[identity profile] redheartleaf.livejournal.com posting in [community profile] greatpoetry
To My Dear and Loving Husband

If ever two were one then surely we.
If ever man were loved by wife, then thee;
If ever wife were happy in a man,
Compare with me, ye women, if you can.
I prize thy love more than whole mines of gold
Or all the riches that the East doth hold.
My love is such that rivers cannot quench,
Nor aught but love from thee give recompense.
Thy love is such I can no way repay,
The heavens reward thee manifold, I pray.
Then while we live, in love let's so persevere
That when we live no more, we may live ever.

Bradstreet, Anne.

Anne Bradstreet (1612-1672), considered the first (chronologically speaking) most notable female poet of the United States, settled in Massachusetts Bay in America at the age of 18, two years after marrying Simon Bradstreet in England. She wrote her poetry as a personal act, while rearing eight children.

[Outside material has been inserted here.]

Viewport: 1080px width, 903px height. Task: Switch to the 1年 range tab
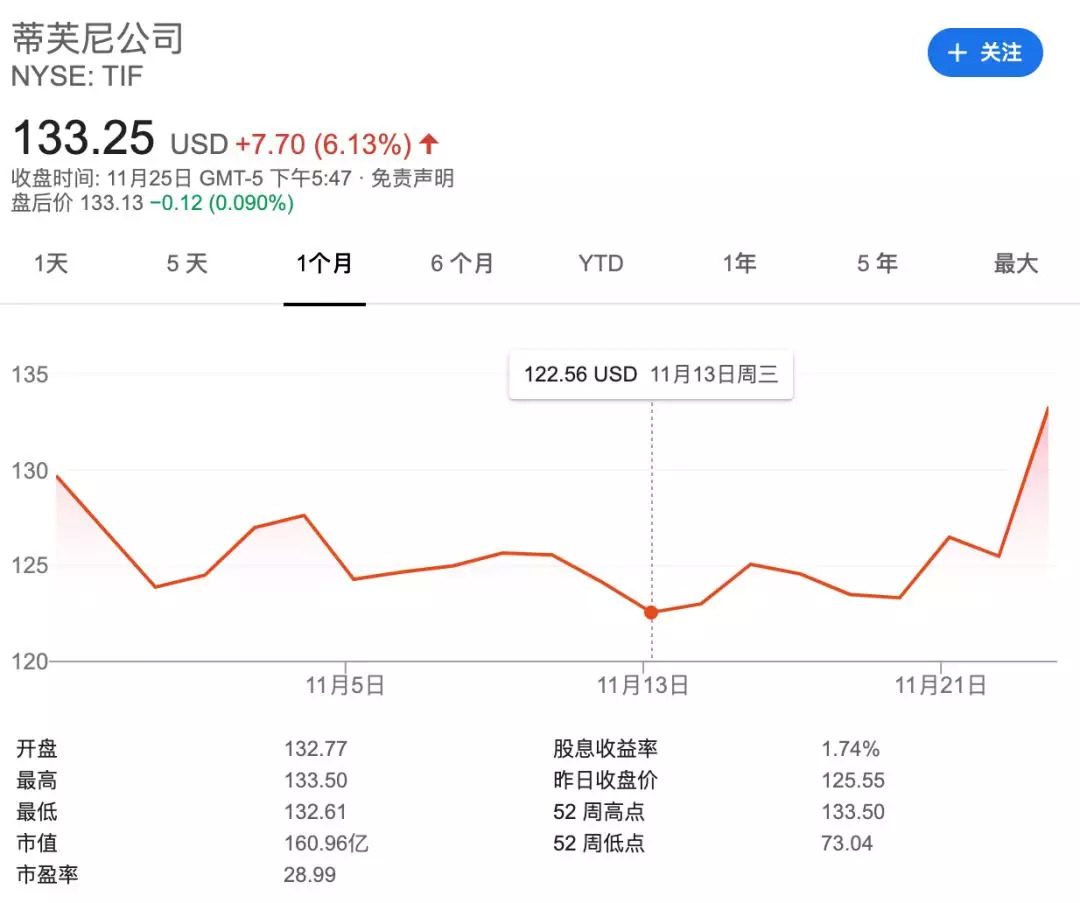739,264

Without her permission or knowledge, her brother-in-law took her poems to England, where they were published in 1650 as The Tenth Muse Lately Sprung Up in America. An expanded American edition would appear eight years later under the title Several Poems Compiled With Great Variety of Wit and Learning.

Her later poems, written mostly for her family, show a deeper spiritual side as she further embraced Puritan ideals. Among these poems were subjects of childbirth and the death of a grandchild.